Crowds across the Gulf, for example, are, with a few exceptions, abysmal. On Saturday Shabab Al Ahli Dubai (merged from three clubs) and Sharjah (merged from two), played out a 3-3 draw in the UAE’s League Cup, now under the title of Arabian Gulf Cup. Less than 600 fans turned up.

The pattern is repeated across the Middle East and Asia to varying degrees, with the exception of a few superpowers like Japan and South Korea.

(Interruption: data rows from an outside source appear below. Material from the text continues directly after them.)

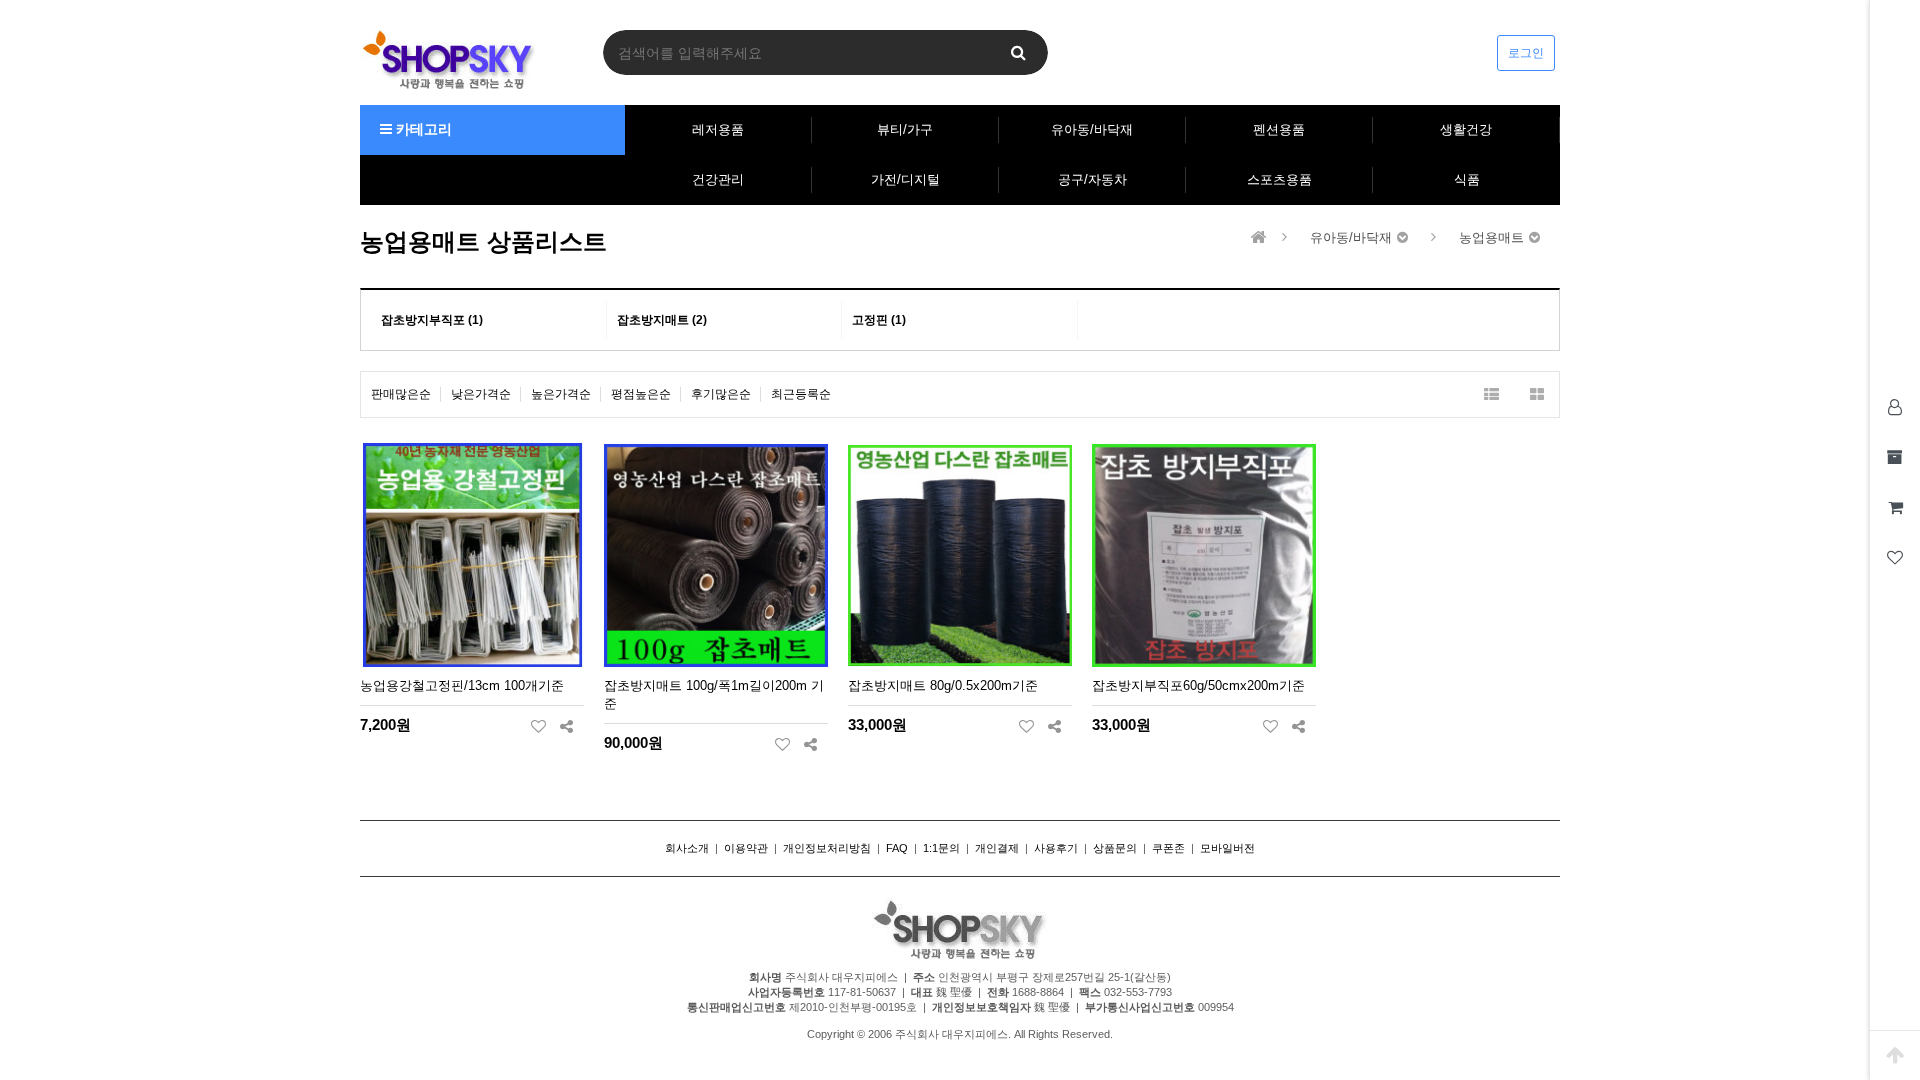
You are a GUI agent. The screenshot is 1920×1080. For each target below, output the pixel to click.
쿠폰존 (1168, 848)
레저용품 (718, 129)
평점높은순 (641, 394)
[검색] (1018, 52)
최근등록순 (801, 394)
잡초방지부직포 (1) (432, 320)
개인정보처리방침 (827, 848)
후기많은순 (721, 394)
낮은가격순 (481, 394)
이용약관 (746, 848)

Even in Australia, there are complaints that thousands of fans will wake at unreasonable hours to watch Premier League matches before attending local A-League matches.

When Liverpool host Manchester United in the Premier League next Saturday, domestic matches taking place across Asia around the same time will be nothing more than trees soundlessly falling in forests.

The issue of low attendances remains an existential one in Asia and the Middle East, and deserves wider context and discussion. Still, it starkly highlights the chronic lack of interest in domestic football across football’s least respected continent.

But are the empty stadiums a symptom of an admittedly very poor standard of football? Or is the low quality of football necessarily a result of years of supporter apathy and other socio-economic factors?

Inseparable from the debate is the attraction of the Premier League, La Liga, Bundesliga, Ligue 1, Serie A, the Uefa Champions League and international football.

That football in Asia is of a significantly lower standard, and thus far less enticing, than it is in Europe or South America is not debatable. Still, perhaps it’s time for the continent’s football fans to reject the insulting disregard their countries are held in across the world, rather than enable it.

Otherwise, you can have no complaints when the less enlightened out there continue to see you as world football’s joke, undeserving even of that measly 0.5 World Cup spot.